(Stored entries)
======
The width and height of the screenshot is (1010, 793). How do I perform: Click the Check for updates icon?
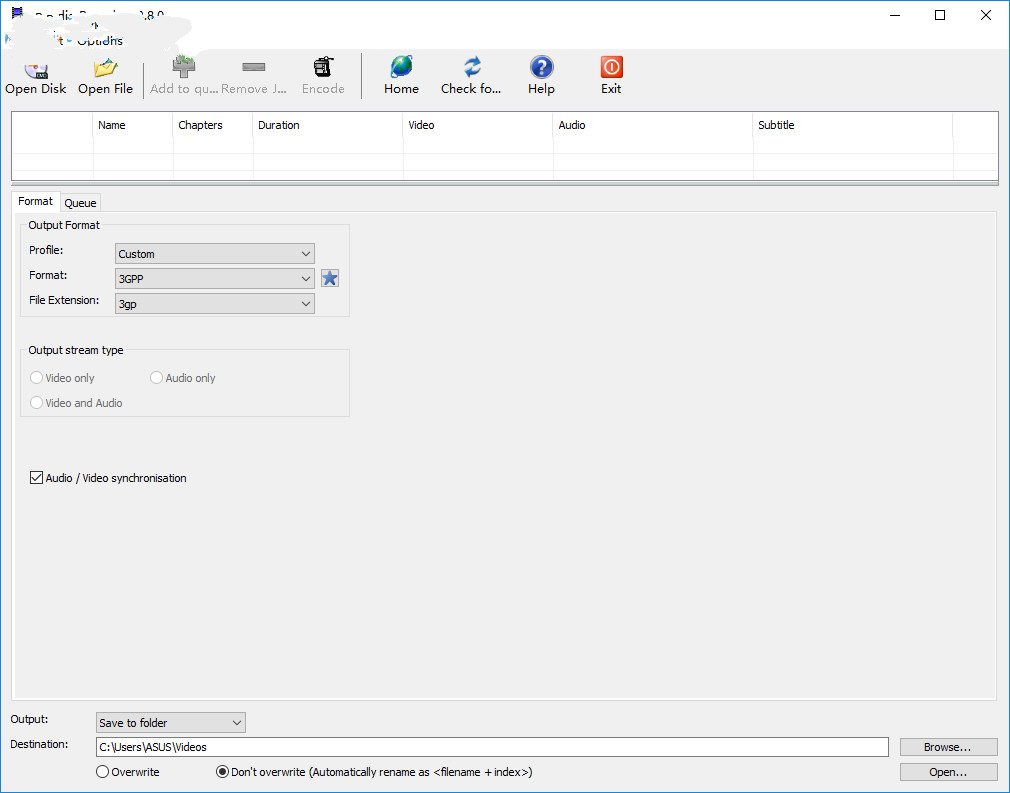pos(471,68)
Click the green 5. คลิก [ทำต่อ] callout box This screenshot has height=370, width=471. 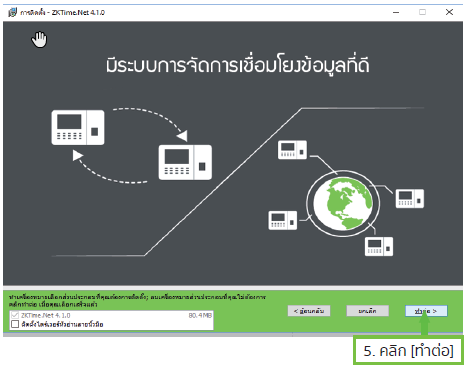point(408,351)
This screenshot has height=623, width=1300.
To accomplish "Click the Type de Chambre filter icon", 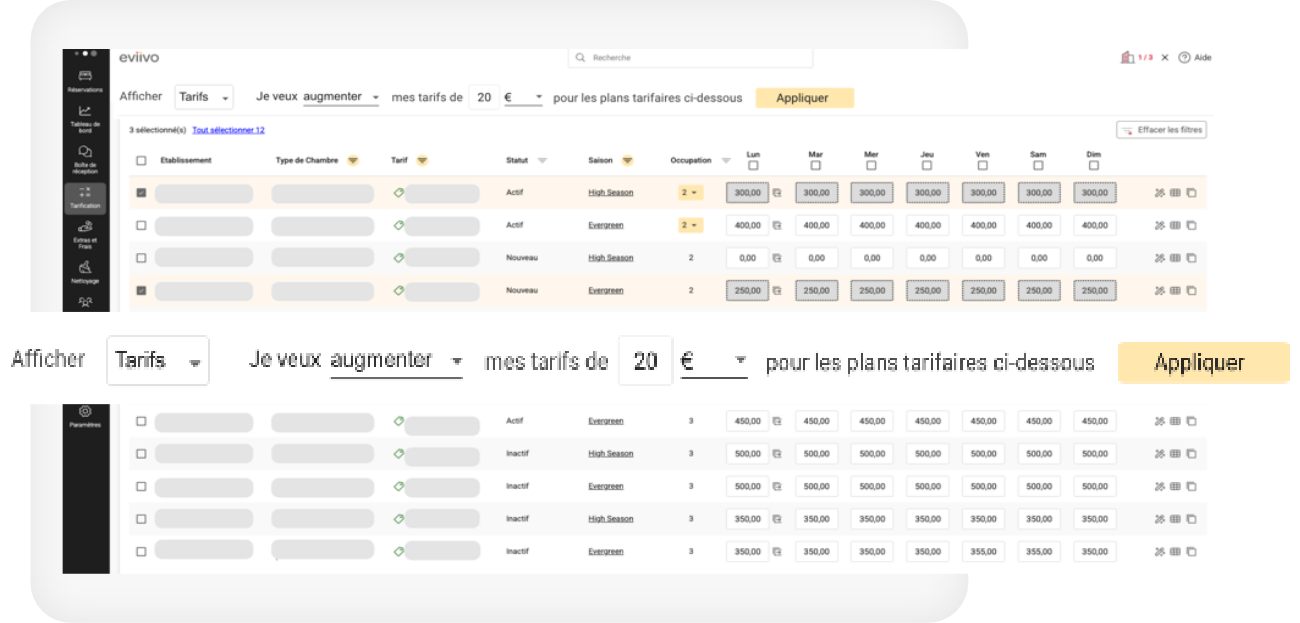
======
Starting at the line where "This screenshot has height=623, width=1300." appears, restate every line through the end of the records above exactly, but omit the pictures.

▸ **Completed task**
This screenshot has height=623, width=1300.
To accomplish "Click the Type de Chambre filter icon", 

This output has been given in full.